Shallow floods, damaged homes, ripped-off store signs and tin roofs were a common sight across the region — amid late reports of two confirmed deaths — but Hagupit slammed into Eastern Samar and other island provinces with much less force than other recent storms.
It was packing maximum sustained winds of 140kph and gusts of 170kph — considerably weaker from its peak power, forecasters said.
The typhoon — which made landfall in Eastern Samar late on Saturday — was moving slowly, dumping heavy rain that could possibly trigger landslides and floods.
Traumatized by Typhoon Haiyan’s widespread deaths and destruction, more than 800,000 people fled to about 1,000 emergency shelters and safer grounds. The Philippine government, backed by the 120,000-member military, had launched massive preparations to attain a zero-casualty target.
Rhea Estuna, a 29-year-old mother of one, fled on Thursday to an evacuation center in Tacloban — the city hardest-hit by Haiyan last year — and waited in fear as Hagupit’s wind and rain lashed the school where she and her family sought refuge. When she peered outside yesterday, she said she saw a different aftermath than what she witnessed last year after Haiyan.
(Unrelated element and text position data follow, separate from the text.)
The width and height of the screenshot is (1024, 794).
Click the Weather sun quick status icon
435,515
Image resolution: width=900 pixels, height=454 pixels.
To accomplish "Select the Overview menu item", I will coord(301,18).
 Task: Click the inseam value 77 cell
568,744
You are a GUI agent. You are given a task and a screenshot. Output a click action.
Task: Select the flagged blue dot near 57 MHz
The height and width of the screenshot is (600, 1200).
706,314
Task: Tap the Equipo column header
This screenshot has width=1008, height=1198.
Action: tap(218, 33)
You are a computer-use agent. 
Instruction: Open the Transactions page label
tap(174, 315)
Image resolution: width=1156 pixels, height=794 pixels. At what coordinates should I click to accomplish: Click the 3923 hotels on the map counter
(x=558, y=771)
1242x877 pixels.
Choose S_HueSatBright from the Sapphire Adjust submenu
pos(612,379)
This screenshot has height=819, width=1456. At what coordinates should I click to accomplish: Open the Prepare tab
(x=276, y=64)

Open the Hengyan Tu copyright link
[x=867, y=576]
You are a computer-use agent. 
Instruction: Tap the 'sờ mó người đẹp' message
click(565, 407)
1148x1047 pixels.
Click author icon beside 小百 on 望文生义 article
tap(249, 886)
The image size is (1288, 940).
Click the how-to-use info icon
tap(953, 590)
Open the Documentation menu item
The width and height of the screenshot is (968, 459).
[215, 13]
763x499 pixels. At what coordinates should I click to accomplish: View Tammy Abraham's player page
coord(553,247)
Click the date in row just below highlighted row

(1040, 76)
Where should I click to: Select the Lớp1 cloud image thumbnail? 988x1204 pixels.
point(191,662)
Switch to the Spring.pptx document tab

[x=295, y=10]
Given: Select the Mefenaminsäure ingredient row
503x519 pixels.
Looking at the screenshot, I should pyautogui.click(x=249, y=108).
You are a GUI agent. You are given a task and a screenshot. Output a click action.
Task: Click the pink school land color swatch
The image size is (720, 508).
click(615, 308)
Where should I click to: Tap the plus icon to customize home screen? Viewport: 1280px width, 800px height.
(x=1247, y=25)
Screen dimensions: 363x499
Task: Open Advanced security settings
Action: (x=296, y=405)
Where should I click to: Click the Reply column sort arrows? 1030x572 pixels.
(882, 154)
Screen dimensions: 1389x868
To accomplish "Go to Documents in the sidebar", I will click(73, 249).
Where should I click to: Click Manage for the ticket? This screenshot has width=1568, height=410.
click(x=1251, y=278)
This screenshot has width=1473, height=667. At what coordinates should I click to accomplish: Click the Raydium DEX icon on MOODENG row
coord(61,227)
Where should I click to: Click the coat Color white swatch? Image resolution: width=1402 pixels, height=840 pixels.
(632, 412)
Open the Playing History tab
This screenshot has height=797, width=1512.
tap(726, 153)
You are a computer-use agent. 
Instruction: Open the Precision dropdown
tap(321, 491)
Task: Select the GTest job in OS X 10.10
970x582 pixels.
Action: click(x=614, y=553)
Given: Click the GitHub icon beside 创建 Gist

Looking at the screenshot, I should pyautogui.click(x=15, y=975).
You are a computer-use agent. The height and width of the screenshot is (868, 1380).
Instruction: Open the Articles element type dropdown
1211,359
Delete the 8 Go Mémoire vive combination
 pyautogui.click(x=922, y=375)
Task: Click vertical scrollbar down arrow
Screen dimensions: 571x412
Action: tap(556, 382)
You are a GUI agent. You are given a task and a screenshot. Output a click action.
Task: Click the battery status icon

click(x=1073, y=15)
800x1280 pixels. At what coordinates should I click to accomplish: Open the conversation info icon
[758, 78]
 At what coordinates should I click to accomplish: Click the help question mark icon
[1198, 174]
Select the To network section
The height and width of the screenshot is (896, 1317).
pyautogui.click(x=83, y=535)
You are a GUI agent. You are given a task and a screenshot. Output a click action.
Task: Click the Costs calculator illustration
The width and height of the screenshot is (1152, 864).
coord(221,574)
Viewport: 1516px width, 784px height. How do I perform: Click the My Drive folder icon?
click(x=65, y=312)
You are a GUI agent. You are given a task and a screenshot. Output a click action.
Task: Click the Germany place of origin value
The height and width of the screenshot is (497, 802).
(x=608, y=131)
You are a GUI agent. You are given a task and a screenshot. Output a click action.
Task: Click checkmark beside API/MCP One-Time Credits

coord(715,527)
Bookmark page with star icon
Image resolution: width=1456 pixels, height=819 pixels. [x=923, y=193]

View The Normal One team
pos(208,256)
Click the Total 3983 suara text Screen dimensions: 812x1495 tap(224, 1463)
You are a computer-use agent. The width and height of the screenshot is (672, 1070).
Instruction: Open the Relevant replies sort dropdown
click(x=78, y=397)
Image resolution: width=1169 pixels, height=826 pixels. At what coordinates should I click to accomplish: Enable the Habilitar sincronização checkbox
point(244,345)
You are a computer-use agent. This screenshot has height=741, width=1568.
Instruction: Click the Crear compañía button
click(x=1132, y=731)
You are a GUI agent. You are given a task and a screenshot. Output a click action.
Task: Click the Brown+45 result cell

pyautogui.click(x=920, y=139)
“There were no bodies scattered on the road, no big mounds of debris,” Estuna told reporters by cellphone. “Thanks to God this typhoon was not as violent.”
Haiyan’s tsunami-like storm surges and killer winds left thousands of people dead and leveled entire villages, most of them in and around Tacloban.
Authorities were verifying reports of some deaths, but none had been confirmed so far, Philippine disaster-response agency head Alexander Pama told reporters.
Displaced villagers were asked to return home from emergency shelters in provinces where the danger posed by the typhoon had waned, including Albay, where more than half a million people were advised to leave evacuation sites.
While officials expressed relief, they were quick to warn that Hagupit — Filipino for “smash” or “lash” — was still on course to barrel across three major central islands before starting to blow away into the South China Sea tomorrow.
“It’s too early to tell,” Philippine Red Cross secretary-general Gwendolyn Pang said. “Let’s cross our fingers that it will stay that way. It’s too close to Christmas.”